# Page:
Specialty dish : Yaki Curry

Kokura’s cool shopping center.

Next in our Japan tour we visited Kokura, city of anime, a snazzy castle, strange pasta-headed statues, and, supposedly, one of the best nighttime harbor views in Japan. This last was not true, at least not in any way we could discern. Yes, it’s a harbor, and yes, it has cool flames from off gassing. But it’s dark and quiet with a very industrial feel. Maybe the locals dig it more than we did.

A claw machine with Neko Atsume cats! Yes, we tried it.

The anime related things were fun. There’s a manga museum and a toy/books/everything-else mega store. There’s statues of anime characters dotting the train station, and statues of figures with pasta for heads on the city bridge.


The castle is a restoration of an older building, and now it houses a museum on how the city was founded and what life was like before. It seems like every castle-turned-museum in Japan has the same theme, but it’s still interesting to see. The moving diorama is pretty unique.


The real draw to Kokura (for us) is actually the tiny seaside town of Mojiko. It’s less than half an hour by local train and it is the home of fried Japanese curry. It also has a charming dock-side promenade and interesting drawings of squid by the station, but the curry is what we came for.


Japanese curry is fairly well known around the world. It’s about as thick as some of the Indian curries, thicker than the south-east asian curries, and it is usually not anywhere near as spicy. It’s very commonly served with breaded fried chicken or pork – katsu kare or cutlet curry.

Kid’s drawings of squid decorate the outside wall of the station.

In Mojiko they have what they call “fried curry” as their regional specialty. A dozen shops near the station – the center of town – serve it, and from what we could tell they all smelled great. We tried two of the restaurants and they were both amazing.

# Data section:

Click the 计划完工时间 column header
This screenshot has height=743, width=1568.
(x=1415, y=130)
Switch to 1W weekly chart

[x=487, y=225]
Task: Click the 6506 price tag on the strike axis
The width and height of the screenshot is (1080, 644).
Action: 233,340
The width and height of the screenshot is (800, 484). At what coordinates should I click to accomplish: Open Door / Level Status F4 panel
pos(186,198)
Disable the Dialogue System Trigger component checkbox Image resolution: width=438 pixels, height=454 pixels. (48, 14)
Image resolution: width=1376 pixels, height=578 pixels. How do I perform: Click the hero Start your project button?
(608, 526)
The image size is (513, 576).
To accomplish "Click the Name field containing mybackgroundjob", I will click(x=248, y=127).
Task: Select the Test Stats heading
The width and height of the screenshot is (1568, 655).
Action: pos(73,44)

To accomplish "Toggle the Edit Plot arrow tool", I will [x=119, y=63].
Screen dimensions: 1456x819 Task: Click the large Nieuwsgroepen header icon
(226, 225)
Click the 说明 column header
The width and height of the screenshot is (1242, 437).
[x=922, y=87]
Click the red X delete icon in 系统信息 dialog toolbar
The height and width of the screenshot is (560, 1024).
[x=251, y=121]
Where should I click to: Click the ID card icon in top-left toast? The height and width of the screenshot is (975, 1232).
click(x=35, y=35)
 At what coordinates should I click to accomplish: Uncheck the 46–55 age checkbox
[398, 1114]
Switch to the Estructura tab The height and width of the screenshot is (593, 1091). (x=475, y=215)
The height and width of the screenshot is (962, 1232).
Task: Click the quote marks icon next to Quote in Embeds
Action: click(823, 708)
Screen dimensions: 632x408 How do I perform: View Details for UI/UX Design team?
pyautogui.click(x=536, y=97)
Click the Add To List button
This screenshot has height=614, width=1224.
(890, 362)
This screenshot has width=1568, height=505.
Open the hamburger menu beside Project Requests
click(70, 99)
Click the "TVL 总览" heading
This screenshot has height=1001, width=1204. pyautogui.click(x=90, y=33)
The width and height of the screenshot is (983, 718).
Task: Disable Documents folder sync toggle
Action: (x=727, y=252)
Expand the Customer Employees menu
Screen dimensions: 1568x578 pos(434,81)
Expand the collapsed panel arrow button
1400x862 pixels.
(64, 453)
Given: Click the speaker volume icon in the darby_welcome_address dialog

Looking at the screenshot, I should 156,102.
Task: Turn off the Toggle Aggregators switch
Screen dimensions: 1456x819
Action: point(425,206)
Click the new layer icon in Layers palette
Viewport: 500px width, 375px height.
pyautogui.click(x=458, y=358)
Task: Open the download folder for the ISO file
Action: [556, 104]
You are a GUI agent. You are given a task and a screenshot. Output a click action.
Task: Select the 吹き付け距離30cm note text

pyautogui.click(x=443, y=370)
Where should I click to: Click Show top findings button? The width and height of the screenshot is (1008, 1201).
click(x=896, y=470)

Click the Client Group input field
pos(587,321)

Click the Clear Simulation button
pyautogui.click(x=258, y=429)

# Task 1:
Translate this sentence from the travel post about Kokura into Spanish: "The castle is a restoration of an older building, and now it houses a museum on how the city was founded and what life was like before."
# Task 2:
Print the lines of the entries starting at the line that contains "Task: Click the 6506" and ending after the line that contains "will click(x=248, y=127).".
The travel post about Kokura and the entries have no connection to each other.

# Exercise answer 1:
El castillo es una restauración de un edificio más antiguo, y ahora alberga un museo sobre cómo se fundó la ciudad y cómo era la vida antes.

# Exercise answer 2:
Task: Click the 6506 price tag on the strike axis
The width and height of the screenshot is (1080, 644).
Action: 233,340
The width and height of the screenshot is (800, 484). At what coordinates should I click to accomplish: Open Door / Level Status F4 panel
pos(186,198)
Disable the Dialogue System Trigger component checkbox Image resolution: width=438 pixels, height=454 pixels. (48, 14)
Image resolution: width=1376 pixels, height=578 pixels. How do I perform: Click the hero Start your project button?
(608, 526)
The image size is (513, 576).
To accomplish "Click the Name field containing mybackgroundjob", I will click(x=248, y=127).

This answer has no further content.